## Work order
Return only those lines of the material that contain "Сентябрь".

## Recorded data
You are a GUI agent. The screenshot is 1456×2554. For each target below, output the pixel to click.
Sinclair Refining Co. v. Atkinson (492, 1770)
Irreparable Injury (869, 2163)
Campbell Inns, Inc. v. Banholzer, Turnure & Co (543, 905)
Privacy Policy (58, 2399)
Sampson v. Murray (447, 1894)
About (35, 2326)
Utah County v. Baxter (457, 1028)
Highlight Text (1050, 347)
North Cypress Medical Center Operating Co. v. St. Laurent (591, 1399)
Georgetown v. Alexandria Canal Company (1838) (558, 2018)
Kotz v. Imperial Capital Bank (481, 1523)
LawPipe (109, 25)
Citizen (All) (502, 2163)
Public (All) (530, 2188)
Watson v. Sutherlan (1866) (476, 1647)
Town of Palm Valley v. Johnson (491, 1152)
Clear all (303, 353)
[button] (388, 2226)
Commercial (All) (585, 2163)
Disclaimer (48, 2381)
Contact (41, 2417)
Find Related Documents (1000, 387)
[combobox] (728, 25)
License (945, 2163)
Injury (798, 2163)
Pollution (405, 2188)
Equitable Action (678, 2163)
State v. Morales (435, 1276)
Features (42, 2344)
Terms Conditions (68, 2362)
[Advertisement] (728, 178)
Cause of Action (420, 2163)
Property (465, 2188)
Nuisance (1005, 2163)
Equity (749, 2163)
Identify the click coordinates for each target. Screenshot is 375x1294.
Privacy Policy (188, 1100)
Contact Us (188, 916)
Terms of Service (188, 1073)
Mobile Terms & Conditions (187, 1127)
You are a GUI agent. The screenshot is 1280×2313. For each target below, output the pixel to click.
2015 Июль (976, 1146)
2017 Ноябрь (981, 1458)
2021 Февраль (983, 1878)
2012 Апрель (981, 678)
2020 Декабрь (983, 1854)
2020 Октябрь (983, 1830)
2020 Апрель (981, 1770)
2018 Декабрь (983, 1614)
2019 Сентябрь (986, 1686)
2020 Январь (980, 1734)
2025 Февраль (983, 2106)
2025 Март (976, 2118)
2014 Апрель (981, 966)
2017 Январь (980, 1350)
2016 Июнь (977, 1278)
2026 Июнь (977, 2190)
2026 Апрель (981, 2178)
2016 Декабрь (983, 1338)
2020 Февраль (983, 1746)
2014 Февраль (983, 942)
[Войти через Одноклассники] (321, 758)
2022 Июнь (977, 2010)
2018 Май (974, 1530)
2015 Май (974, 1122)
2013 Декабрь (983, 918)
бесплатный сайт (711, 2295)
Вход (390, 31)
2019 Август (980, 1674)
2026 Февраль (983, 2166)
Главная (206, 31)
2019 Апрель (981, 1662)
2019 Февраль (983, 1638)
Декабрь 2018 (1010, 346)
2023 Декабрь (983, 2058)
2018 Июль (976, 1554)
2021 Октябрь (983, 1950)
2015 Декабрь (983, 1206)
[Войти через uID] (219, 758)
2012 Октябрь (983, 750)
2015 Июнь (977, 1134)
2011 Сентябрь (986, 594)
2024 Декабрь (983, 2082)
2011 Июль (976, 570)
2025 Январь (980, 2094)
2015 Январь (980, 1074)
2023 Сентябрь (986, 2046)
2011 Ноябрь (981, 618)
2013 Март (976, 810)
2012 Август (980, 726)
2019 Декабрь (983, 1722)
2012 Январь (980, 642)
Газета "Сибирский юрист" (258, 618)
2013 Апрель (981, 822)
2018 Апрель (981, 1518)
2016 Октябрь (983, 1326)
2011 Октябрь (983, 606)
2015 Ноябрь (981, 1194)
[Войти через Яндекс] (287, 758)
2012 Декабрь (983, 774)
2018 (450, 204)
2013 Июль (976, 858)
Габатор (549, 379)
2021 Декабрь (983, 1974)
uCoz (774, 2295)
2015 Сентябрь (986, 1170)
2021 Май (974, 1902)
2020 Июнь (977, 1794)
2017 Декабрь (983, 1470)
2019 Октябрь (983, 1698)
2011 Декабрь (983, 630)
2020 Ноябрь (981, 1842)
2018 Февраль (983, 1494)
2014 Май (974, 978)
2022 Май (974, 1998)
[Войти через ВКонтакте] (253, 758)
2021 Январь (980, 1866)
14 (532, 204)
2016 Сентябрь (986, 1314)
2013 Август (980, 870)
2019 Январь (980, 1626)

## Task answer
2019 Сентябрь (986, 1686)
2011 Сентябрь (986, 594)
2023 Сентябрь (986, 2046)
2015 Сентябрь (986, 1170)
2016 Сентябрь (986, 1314)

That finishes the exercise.